Oenophiles from San Diego to Humboldt toasted the official start of California Wine Month yesterday. September is marked with a slew of events throughout the state celebrating our flourishing industry, including free winery tours and festivals like Sonoma Wine Country Weekend.

From leisurely hikes through the vineyards to five-course meals with special pairings, it’s easy to forget that the California wine industry is more than just swirling and sipping. In fact, this here Golden State is the fourth largest producer of wine in the entire world, right alongside behemoths like Italy and France.

Our wine history dates back close to 250 years, and has always served as an integral part of our economy, providing more than 300,000 jobs to Californians and pumping $51 billion in revenue throughout the state. Further from home, the industry contributes an estimated $121 billion to the wider United States economy each year, providing 820,000 jobs and more than $25 billion in wages nationwide.

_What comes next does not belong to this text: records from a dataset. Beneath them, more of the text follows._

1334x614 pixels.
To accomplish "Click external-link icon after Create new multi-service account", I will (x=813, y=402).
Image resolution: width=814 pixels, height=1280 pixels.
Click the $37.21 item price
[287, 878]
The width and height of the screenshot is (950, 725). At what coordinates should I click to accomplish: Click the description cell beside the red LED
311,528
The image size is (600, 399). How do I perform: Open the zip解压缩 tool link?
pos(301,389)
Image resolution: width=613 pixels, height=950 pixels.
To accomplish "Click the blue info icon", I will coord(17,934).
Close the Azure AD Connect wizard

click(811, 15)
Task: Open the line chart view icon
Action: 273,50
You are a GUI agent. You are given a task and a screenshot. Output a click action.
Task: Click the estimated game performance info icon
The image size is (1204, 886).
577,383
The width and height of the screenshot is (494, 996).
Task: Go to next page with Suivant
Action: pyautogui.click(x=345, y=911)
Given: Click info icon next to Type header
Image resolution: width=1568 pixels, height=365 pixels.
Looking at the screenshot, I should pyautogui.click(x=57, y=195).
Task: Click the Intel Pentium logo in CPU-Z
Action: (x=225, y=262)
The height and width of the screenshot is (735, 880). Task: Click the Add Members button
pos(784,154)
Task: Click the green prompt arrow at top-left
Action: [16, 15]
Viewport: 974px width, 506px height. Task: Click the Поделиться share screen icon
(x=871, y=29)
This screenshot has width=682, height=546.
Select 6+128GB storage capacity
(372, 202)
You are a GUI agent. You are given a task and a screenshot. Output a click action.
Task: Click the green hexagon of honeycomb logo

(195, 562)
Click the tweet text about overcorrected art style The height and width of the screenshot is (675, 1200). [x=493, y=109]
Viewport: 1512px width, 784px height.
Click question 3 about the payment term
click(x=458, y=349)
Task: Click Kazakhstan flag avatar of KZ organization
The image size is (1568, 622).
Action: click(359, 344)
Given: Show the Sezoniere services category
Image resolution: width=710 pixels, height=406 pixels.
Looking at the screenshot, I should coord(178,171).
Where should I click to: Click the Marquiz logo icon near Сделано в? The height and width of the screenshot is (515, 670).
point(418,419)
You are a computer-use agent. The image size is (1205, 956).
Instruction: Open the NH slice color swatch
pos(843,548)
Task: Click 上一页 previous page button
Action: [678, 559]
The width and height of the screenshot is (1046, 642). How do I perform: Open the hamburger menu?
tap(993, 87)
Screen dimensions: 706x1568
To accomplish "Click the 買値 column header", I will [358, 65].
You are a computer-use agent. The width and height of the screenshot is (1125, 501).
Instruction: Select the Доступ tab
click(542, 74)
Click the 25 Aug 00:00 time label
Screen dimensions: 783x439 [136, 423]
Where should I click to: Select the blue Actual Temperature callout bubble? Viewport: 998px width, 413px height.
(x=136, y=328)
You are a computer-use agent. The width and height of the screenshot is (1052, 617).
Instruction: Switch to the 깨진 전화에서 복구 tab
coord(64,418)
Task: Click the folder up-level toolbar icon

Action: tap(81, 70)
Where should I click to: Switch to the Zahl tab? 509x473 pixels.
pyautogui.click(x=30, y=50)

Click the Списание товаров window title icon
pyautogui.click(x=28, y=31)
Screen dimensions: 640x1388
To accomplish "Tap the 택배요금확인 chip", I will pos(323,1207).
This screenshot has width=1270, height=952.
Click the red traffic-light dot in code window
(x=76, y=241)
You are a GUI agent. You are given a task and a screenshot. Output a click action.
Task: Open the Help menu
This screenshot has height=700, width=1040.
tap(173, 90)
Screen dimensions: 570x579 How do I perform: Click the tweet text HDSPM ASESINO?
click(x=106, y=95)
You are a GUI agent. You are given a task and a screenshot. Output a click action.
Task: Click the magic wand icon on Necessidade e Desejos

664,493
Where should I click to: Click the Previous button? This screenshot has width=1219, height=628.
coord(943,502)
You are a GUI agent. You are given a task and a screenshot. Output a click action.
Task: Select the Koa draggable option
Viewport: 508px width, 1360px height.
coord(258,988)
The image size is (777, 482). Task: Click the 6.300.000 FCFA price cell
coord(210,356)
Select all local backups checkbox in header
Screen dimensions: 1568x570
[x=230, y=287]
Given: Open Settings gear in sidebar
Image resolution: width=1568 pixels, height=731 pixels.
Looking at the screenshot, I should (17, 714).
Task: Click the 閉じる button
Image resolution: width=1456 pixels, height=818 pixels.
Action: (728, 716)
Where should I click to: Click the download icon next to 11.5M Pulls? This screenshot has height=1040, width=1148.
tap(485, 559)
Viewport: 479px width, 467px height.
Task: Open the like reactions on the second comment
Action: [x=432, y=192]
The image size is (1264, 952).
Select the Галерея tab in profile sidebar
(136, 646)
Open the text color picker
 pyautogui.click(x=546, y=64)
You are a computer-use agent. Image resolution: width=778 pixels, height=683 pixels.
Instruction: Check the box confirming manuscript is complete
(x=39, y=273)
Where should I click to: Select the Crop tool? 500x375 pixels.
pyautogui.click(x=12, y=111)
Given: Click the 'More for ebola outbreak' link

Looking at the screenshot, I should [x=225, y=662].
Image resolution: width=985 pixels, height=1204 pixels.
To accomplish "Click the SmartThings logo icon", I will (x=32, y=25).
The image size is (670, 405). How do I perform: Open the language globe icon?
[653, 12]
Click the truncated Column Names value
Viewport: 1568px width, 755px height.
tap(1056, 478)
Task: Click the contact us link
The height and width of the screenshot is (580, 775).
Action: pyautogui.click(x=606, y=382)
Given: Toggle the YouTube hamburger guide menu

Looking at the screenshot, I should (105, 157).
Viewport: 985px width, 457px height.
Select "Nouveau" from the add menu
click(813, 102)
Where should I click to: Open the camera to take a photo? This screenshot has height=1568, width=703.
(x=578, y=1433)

Wine also provides a significant boost for our small business economy. There are more than 3,000 wineries across the state, and most are family owned and operated.

And lest we forget the renowned chefs, like French Laundry‘s Thomas Keller, who call Napa and Sonoma home. Some 21 million tourists pour into California wine country each year, eager to taste our state’s finest in both food and drink.

From travel to jobs to family business to plain old revenue, we have a lot to thank this thriving industry for. Show your gratitude (and have some fun) by checking out one of the many exciting events this month.